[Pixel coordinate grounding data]
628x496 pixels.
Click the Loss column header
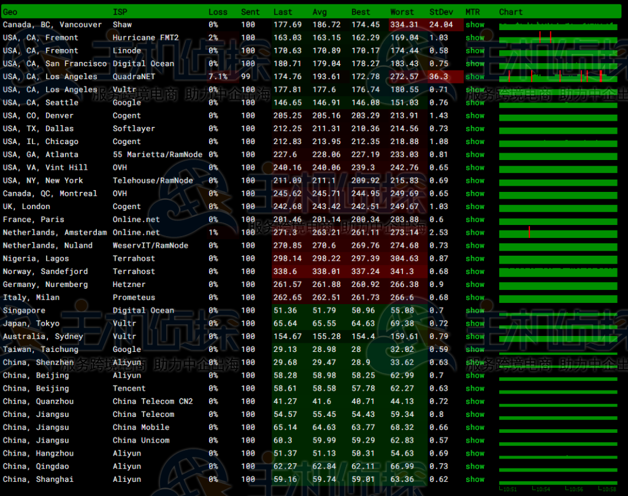(218, 12)
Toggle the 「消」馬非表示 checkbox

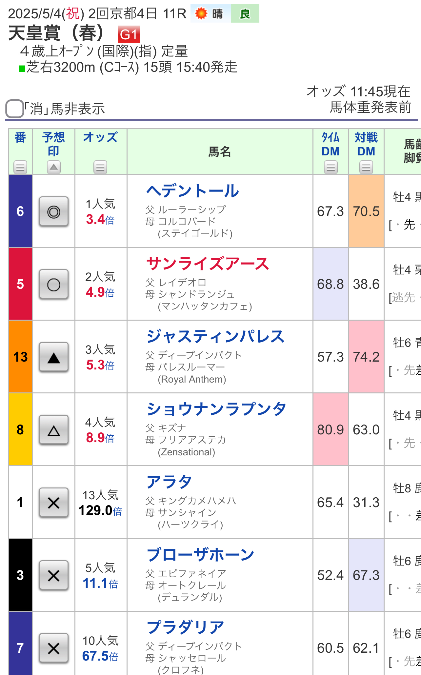[x=14, y=109]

About this task:
Copy each entry exactly as written, and drop the pictures from the copy.

Task output:
628x496 pixels.
Click the Loss column header
(218, 12)
Toggle the 「消」馬非表示 checkbox

[x=14, y=109]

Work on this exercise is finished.